Tony Cragg A Rare Category Of Objects

4 March—3 September 2017
Yorkshire Sculpture Park

Yorkshire Sculpture Park
West Bretton
WF4 4JX United Kingdom

 

Yorkshire Sculpture Park presents the most extensive UK exhibition to date by leading sculptor Tony Cragg in the Underground Gallery and open air. New sculptures, works on paper and pieces drawn from nearly five decades of Cragg’s practice will survey and demonstrate the artist’s pioneering and continued mastery of materials.

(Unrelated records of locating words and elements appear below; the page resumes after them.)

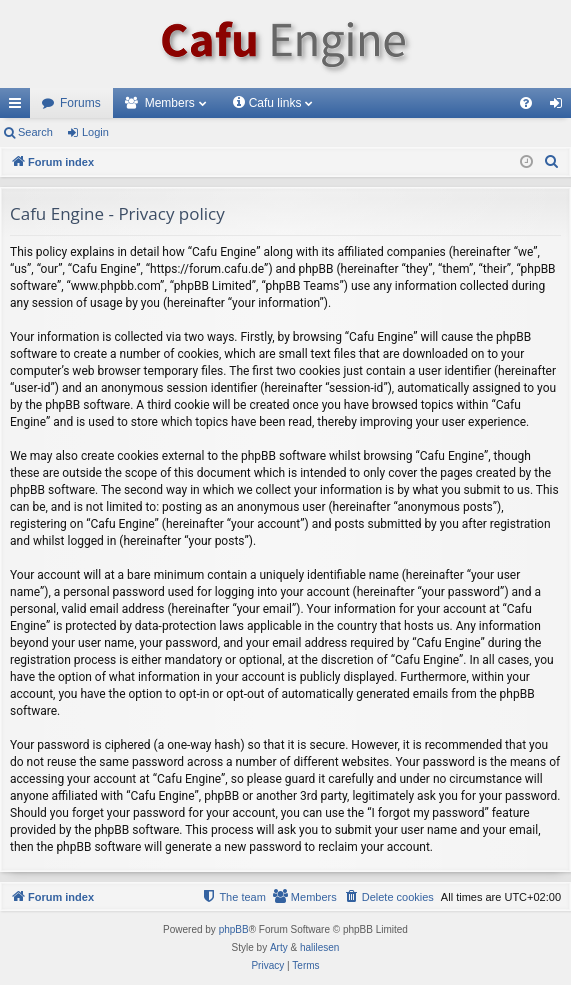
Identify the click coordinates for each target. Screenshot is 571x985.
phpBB (234, 929)
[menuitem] (526, 103)
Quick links (19, 107)
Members (170, 103)
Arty (279, 947)
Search (35, 132)
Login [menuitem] (560, 107)
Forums (80, 103)
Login (95, 132)
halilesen (319, 947)
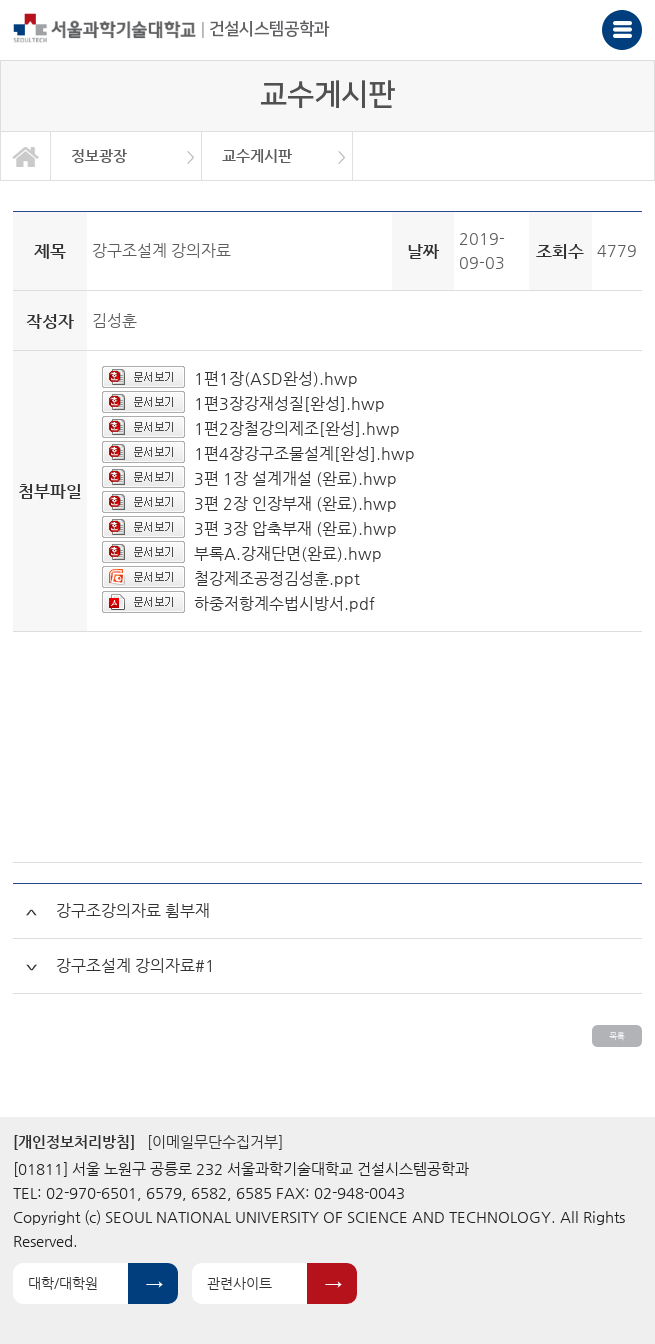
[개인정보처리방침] (74, 1141)
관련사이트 (239, 1283)
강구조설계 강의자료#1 (135, 965)
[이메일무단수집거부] (215, 1141)
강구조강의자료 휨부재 (133, 910)
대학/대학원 (63, 1283)
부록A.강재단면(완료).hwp (288, 553)
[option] (126, 156)
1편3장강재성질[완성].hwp (289, 403)
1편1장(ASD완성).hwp (276, 378)
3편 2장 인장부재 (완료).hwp (295, 503)
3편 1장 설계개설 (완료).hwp (295, 478)
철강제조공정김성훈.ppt (277, 578)
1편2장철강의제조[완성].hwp (297, 428)
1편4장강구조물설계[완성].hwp (304, 453)
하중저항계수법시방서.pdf (284, 603)
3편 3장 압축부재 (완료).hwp (295, 528)
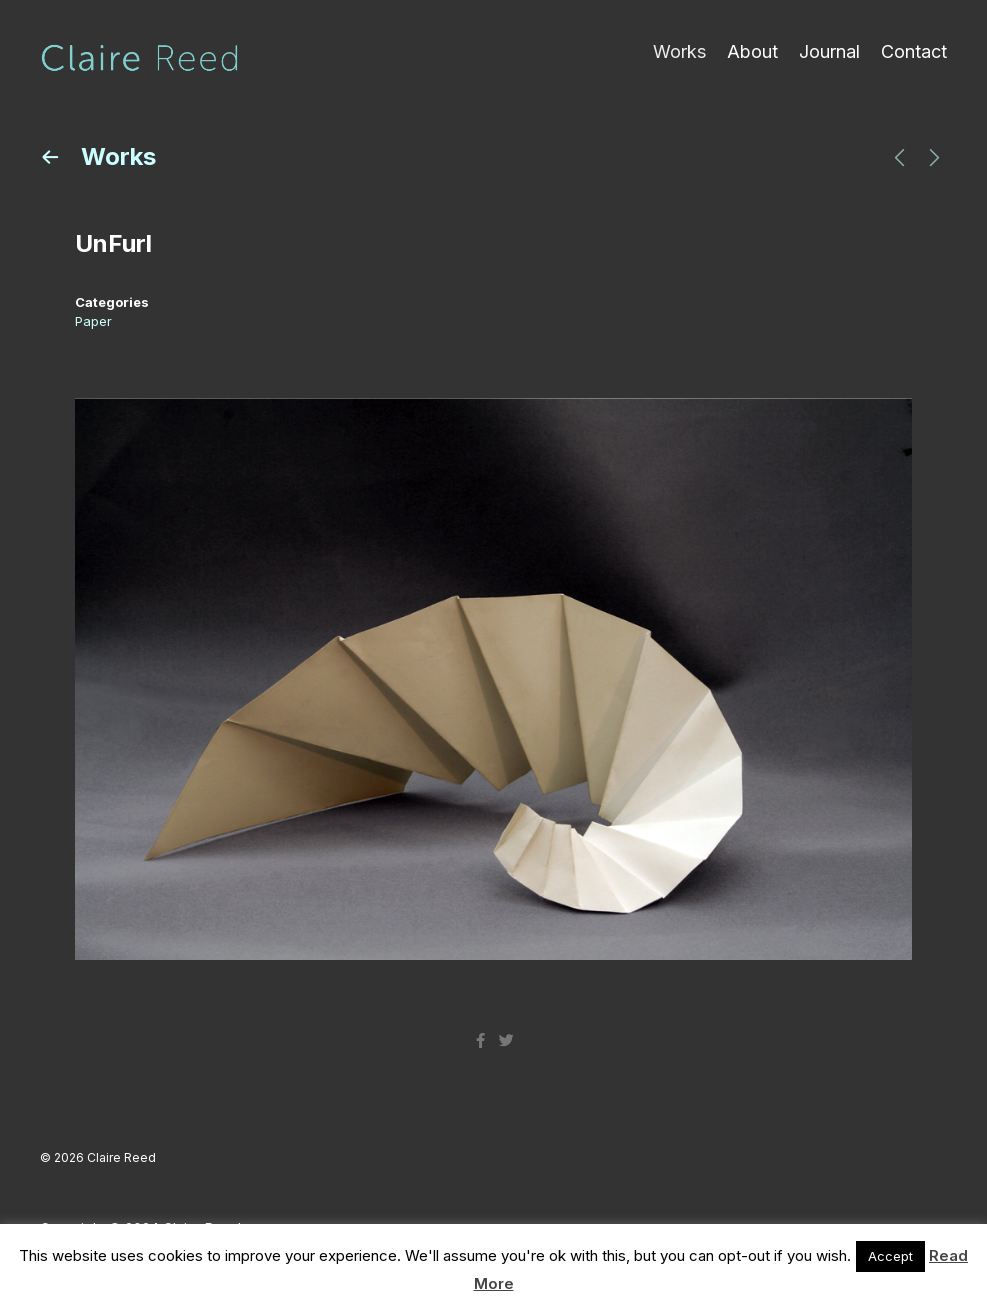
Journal (829, 51)
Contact (914, 51)
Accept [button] (890, 1256)
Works (679, 51)
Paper (93, 321)
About (752, 51)
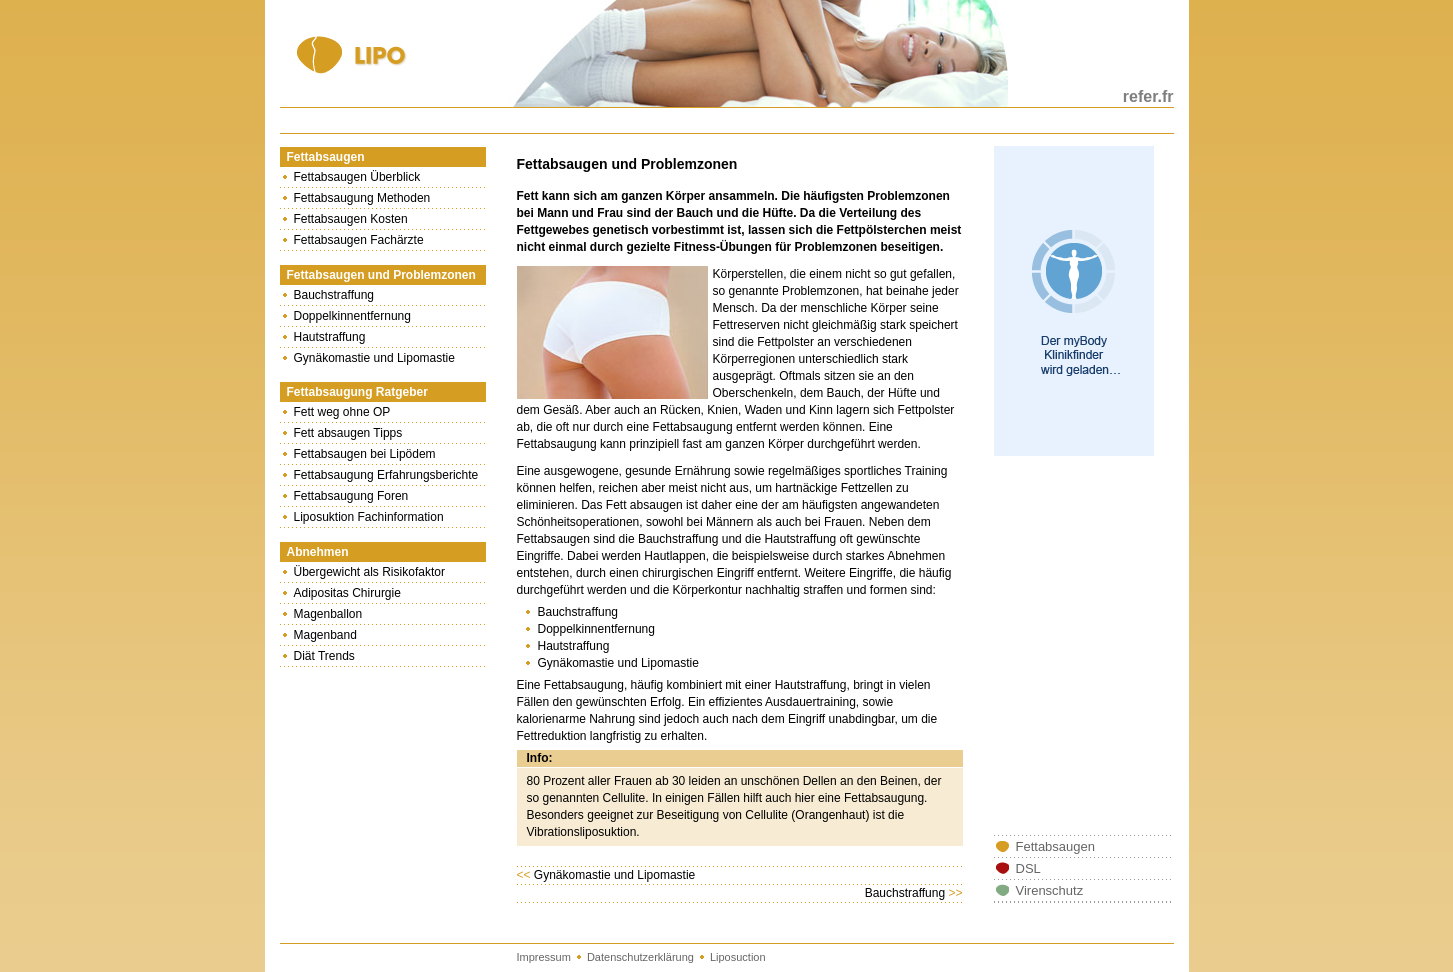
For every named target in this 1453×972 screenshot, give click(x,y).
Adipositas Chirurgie (347, 593)
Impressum (544, 957)
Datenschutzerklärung (640, 957)
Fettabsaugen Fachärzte (359, 240)
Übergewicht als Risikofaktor (369, 572)
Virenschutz (1050, 890)
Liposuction (738, 957)
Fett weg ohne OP (342, 412)
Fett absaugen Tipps (348, 433)
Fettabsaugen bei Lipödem (365, 454)
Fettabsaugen (326, 157)
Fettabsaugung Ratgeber (357, 392)
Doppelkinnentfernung (352, 316)
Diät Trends (324, 656)
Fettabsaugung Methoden (362, 198)
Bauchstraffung (334, 295)
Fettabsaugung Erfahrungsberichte (386, 475)
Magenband (325, 635)
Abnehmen (318, 552)
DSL (1028, 868)
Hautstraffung (330, 337)
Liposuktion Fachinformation (369, 517)
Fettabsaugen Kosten (351, 219)
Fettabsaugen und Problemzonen (381, 275)
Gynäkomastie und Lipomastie (374, 358)
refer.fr (1148, 96)
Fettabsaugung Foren (351, 496)
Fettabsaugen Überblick (357, 177)
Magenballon (328, 614)
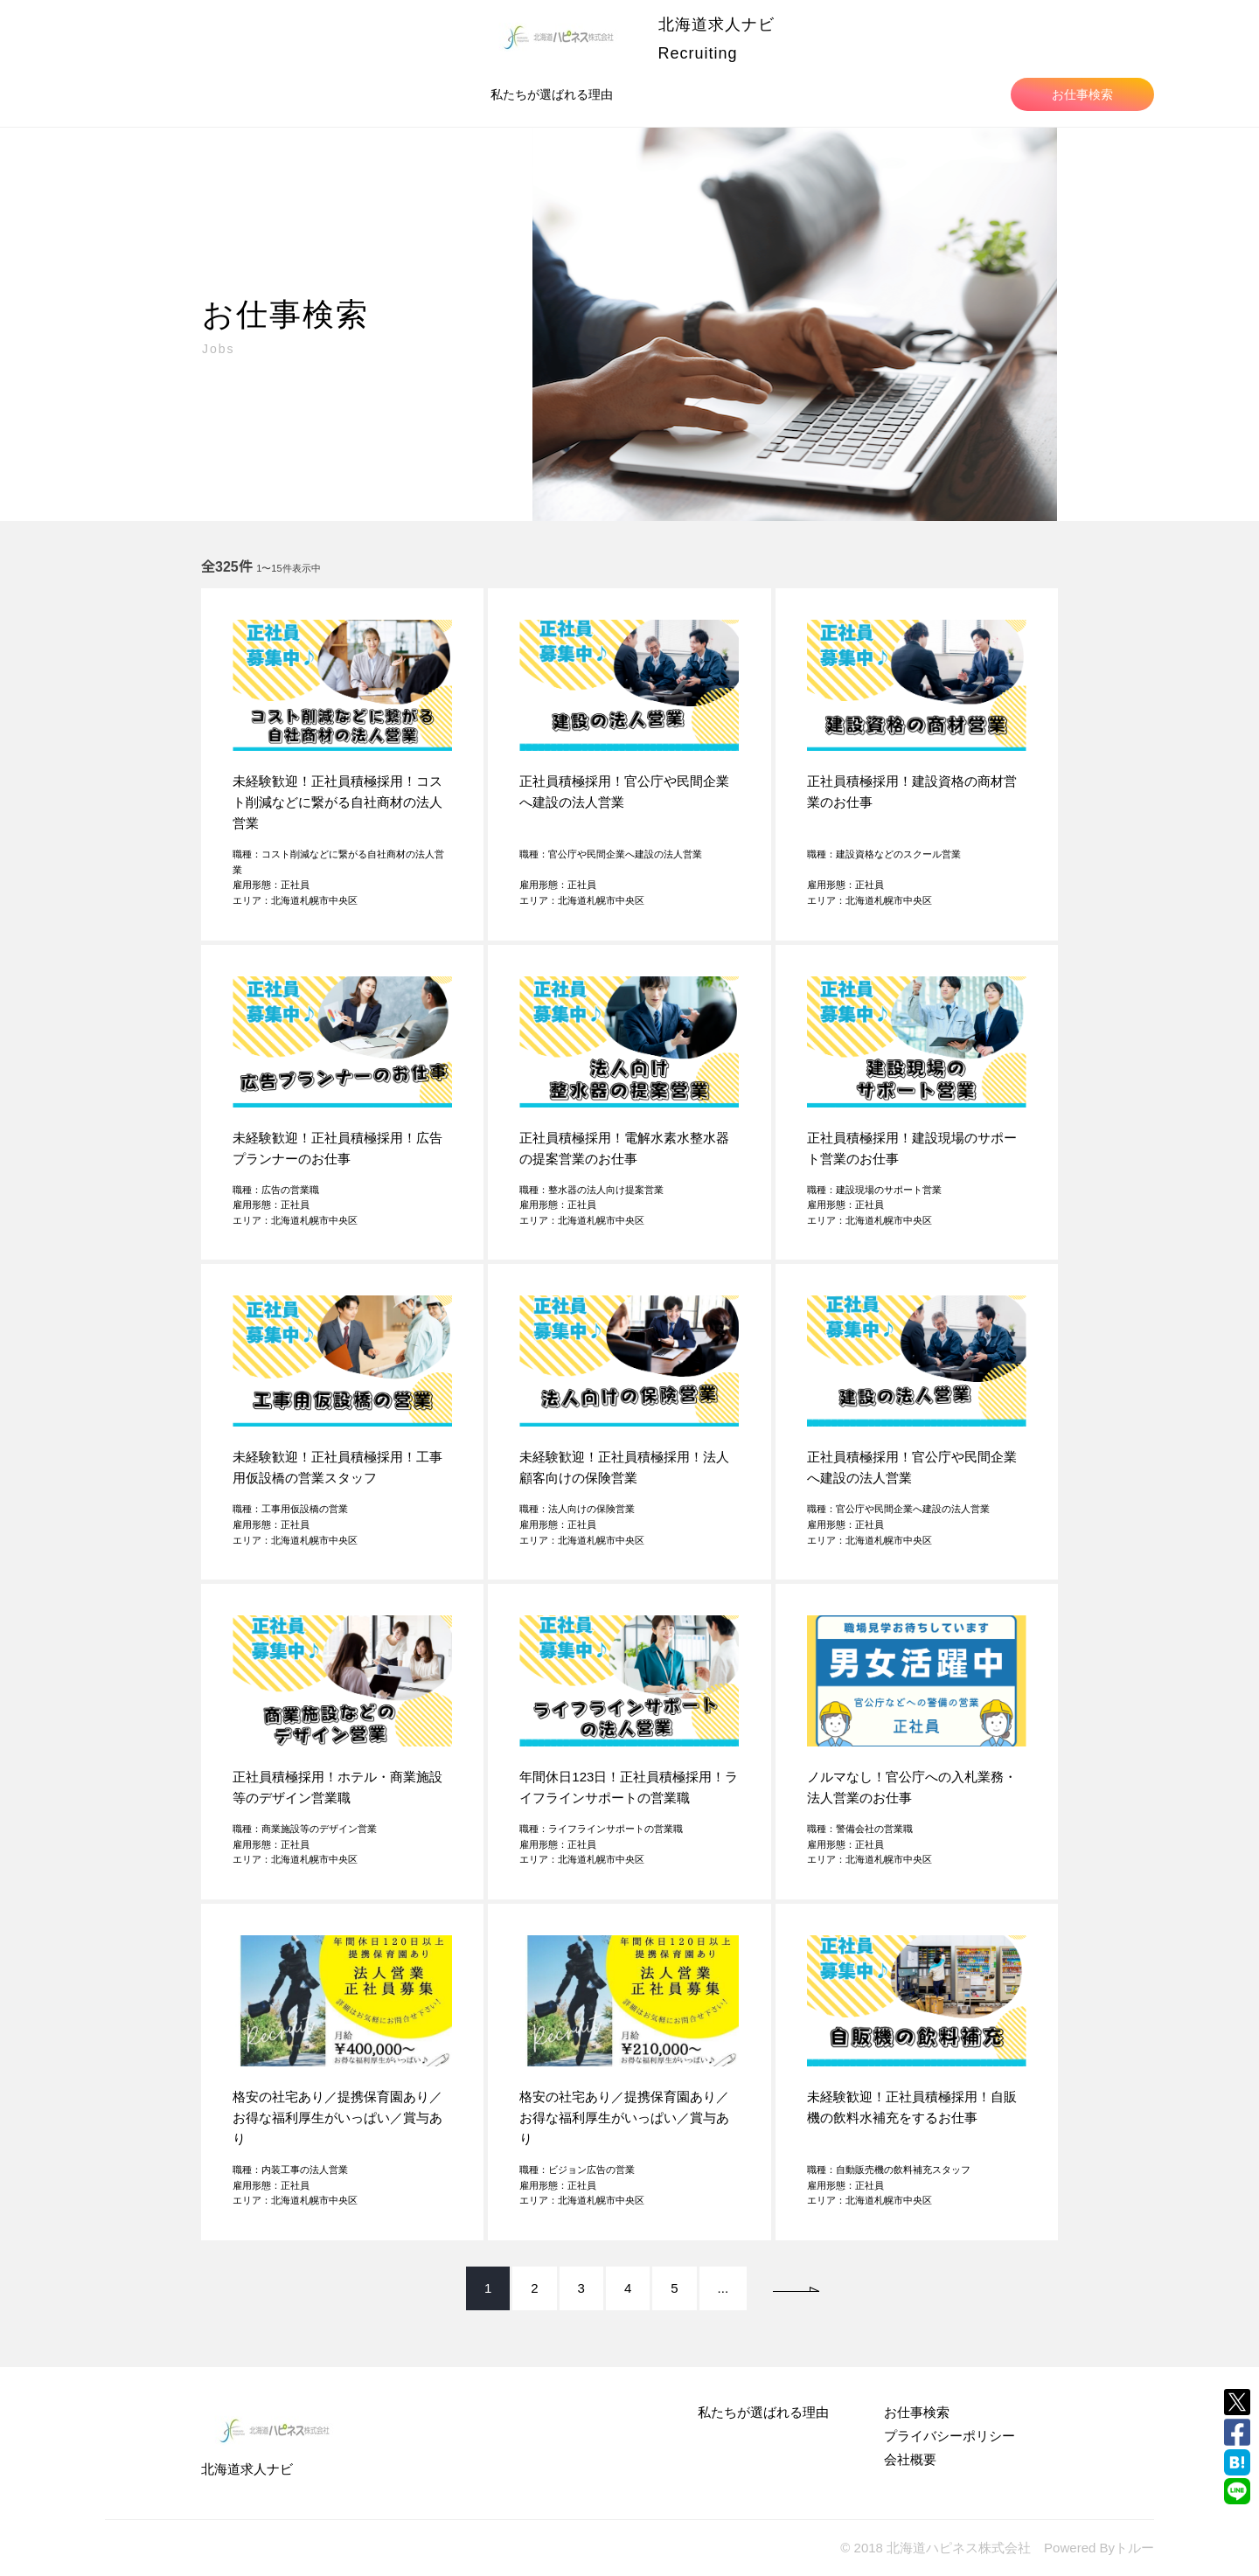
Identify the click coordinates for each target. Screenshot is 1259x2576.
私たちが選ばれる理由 (551, 94)
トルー (1134, 2547)
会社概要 (910, 2459)
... (723, 2288)
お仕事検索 (1082, 94)
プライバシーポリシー (949, 2435)
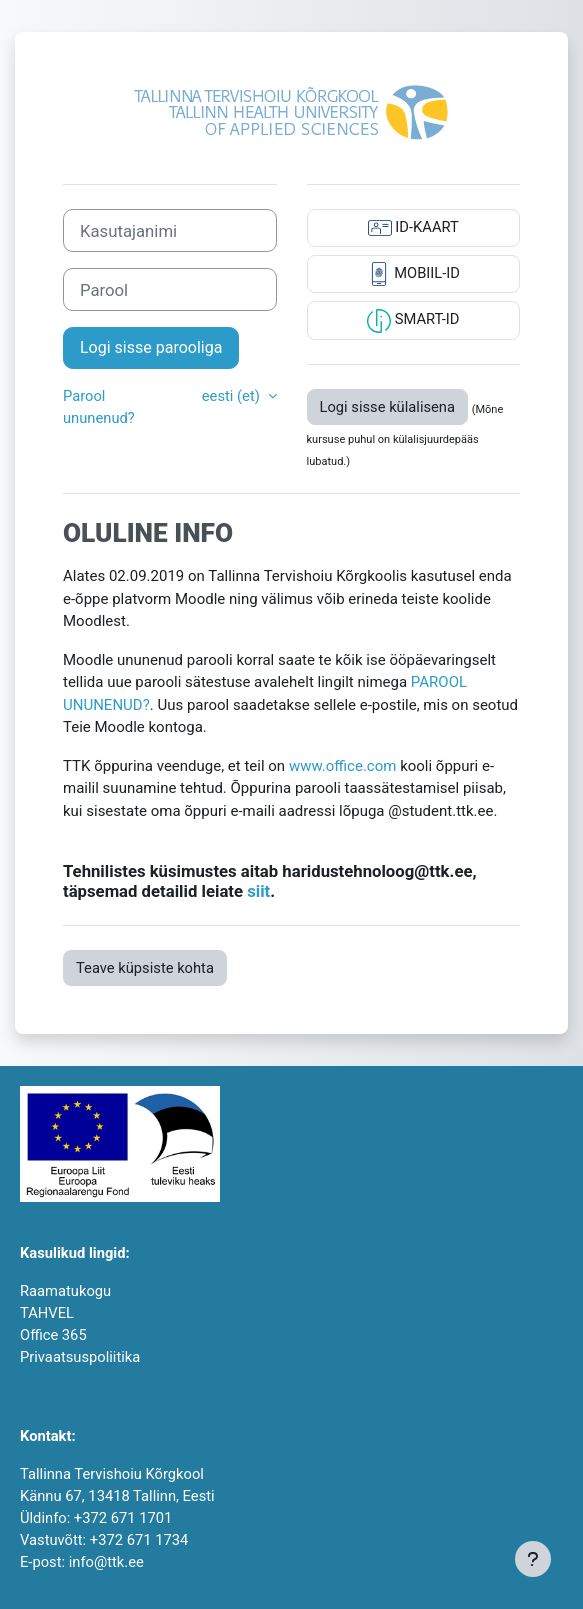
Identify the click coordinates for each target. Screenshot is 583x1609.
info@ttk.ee (106, 1562)
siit (258, 891)
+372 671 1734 (139, 1540)
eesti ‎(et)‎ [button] (233, 396)
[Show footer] (533, 1559)
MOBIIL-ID (413, 274)
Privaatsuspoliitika (80, 1357)
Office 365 (53, 1335)
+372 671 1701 (123, 1518)
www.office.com (343, 766)
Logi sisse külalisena (388, 407)
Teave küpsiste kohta (145, 968)
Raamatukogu (65, 1291)
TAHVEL (47, 1313)
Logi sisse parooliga (151, 347)
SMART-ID (413, 321)
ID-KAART (413, 228)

 A ‘radical materialist’, Cragg defines sculpture as a ‘rare category of objects’, and takes a taxonomic approach to his own practice, something reflected in the exhibition. The wit and will to analyse the properties of all of the planet’s resources and use them to make new things is unique to human beings, along with the intuition to sort, order and categorise the things that exist and that we bring into existence. The exhibition begins at the entrance to the Park with the magnificent bronze sculpture Caldera (2008), nearly five metres in height and set against the extraordinary landscape setting of the Bretton Estate.
 
Cragg’s extraordinary career has its roots in a fascination for, and exploration of, the possibilities of the material world, which he considers to be ‘the huge storeroom [in which] lie the keys to essential processes and explanations of our existence’. Cragg’s artistic practice developed from drawings he made to document experiments whilst working as a lab technician at the National Rubber Producers Research Association (1966–68). He went on to study at London’s Wimbledon School of Art and the Royal College of Art and during two summer vacations worked nightshifts in a foundry that manufactured components for engines. The combination of art and the experience of the physical transformation of materials through industrial processes is the cornerstone of Cragg’s practice.
 
His is a systematic approach but, as is exemplified in his major series Rational Beings, which is substantially represented in this exhibition, it is one that acknowledges the alchemical transformation of particular configurations of materials into objects with meaning beyond the sum of their parts. On a material level, for example, the human body is just a unique and fleeting combination of particular atoms from the universe. The artist believes that ‘it could be said that the most fantastic material is the human neuron’, leading Cragg to consider his sculptures as being ideas made manifest.
 
From the small scale to the monumental, Cragg’s prolific practice is the outcome of a constantly questioning and experimental symbiotic process of thought and manual making, which always starts with drawing. This relationship is articulated in the Underground Gallery through a selection of drawings and sculpture alongside each other, allowing visitors to trace the development of ideas into physical form.